Gardasoft provides an OLED lighting controller which is compatible with the CCS range of OLED panels
Producing high-quality, high-volume, mass-consumed products requires incredibly fast machine vision inspection times. Cigarette manufacturing lines run at up to 20,000ppm; tetrapack inspection can be 3,600ppm, while verifying codes and inspecting packaging foils operate at 2,000ppm.
The inspection solutions used for these applications must work in unison to reach the performance required. To freeze the image at the precise time, the camera systems need a certain frame rate, the software will need the computing platform to execute commands, and the lighting must trigger and come to full power.
To meet this demand, Smart Vision Lights has developed an internal driver capable of delivering full power to a light in 50 nanoseconds or less, for most cases. High-speed inspection requires fast image acquisition or a short image exposure. Image acquisition needs lighting to be strobed at a rapid rate, providing enough light to freeze an image properly with little to no pixel blur. Lights built using NanoDrive technology are able to reach full intensity in nanoseconds when strobing, allowing for a very short image acquisition time and helping to minimise or remove ambient lighting.
The very short ‘on’ time for lights featuring NanoDrive is comparable to the ‘off’ time of the light, thereby increasing the number of strobes the light can produce per second.
Among the latest industrial lighting products is a portfolio of components from Basler, developed in cooperation with CCS.

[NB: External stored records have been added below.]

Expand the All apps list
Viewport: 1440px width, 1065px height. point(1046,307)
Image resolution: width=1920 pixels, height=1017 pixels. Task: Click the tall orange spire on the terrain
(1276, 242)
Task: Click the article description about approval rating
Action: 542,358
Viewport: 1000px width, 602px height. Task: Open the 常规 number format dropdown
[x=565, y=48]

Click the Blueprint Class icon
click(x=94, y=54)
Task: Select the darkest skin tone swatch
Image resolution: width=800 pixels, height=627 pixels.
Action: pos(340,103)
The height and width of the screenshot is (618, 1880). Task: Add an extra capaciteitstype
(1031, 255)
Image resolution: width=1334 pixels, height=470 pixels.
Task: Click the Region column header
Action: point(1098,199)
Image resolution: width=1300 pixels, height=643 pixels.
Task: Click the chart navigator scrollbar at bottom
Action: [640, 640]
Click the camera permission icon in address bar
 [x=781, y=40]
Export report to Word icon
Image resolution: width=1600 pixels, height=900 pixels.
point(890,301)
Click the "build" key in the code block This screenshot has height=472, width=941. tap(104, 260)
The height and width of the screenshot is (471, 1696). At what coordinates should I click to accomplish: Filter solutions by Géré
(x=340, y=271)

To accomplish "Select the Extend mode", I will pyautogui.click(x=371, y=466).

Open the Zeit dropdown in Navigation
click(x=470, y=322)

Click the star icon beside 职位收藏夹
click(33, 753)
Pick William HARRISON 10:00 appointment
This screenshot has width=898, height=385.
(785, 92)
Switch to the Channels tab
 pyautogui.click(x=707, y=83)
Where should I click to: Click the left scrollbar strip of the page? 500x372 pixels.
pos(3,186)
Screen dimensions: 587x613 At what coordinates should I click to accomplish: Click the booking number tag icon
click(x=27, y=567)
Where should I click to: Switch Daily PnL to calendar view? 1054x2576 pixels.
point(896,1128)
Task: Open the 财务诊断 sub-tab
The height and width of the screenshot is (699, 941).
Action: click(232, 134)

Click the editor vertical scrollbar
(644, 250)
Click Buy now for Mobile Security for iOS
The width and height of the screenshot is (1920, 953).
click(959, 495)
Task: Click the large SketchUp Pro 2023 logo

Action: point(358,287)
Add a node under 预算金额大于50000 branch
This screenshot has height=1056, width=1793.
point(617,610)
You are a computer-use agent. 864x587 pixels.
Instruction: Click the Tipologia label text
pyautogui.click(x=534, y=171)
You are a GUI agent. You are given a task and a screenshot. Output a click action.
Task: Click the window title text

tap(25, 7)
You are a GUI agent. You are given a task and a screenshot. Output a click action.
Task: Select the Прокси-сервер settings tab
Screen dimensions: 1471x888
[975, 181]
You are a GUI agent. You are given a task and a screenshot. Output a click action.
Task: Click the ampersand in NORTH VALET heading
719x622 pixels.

The lights are designed for Basler Ace U and L cameras equipped with the Basler SLP feature, which gives direct communication between the camera and the light source. This reduces the complexity of a vision system and enables a user to integrate lighting early on, thus shortening the time spent on design and installation.
Also new from Laser Components is the Albalux FM, a laser white light module with bright and directional fibre optic output. The module has been designed for medical endoscopy, surgical headlights, manufacturing processes and 3D machine vision.
A key component of Albalux FM is the LaserLight technology from SLD Laser. Based on GaN semi-polar blue laser diodes, LaserLight generates brilliant white light that is more than 10 times higher in luminance than today’s LEDs, yet with minimal power consumption and long lifetime. To maximise light transmission, optical fibres are incorporated that gives 150 lumen CW output with sharp narrow edges.
Finally, new from Opto Engineering are the LTCLHP Core Plus telecentric illuminators, which are up to 40 per cent shorter than other telecentric lights on the market. Their working distance range has been optimised to make a measurement system as compact as possible.
Smart Vision Lights: Featured product
The NanoDrive™ LED light driver delivers full current, in most applications between 50 and 250ns to provide hundreds of amps and full intensity faster than many cameras operate. While traditional LED lights that take from two to tens of microseconds to fully power on are suitable for conventional imaging applications, these time frames are becoming problematic as the inspection industry adopts higher-speed cameras. A 2019 Prism Award winner, SVL’s NanoDrive significantly expands options for applications that require short image exposure times or rapid image acquisition. NanoDrive is featured in an increasing number of Smart Vision Lights products, including:
The XR256-FIBER Light that, as an LED-powered alternative to Xenon lamps, offers a high-energy strobe output designed to match the performance of a Xenon source.
The SXP80 Projector Light, which provides high-intensity projection of small pattern features over large distances yet maintains the brightness typical of near-field applications.
The LZE300 Linear Light, which allows direct connection of up to six lights, enabling cost-effective arrays that don’t compromise uniformity.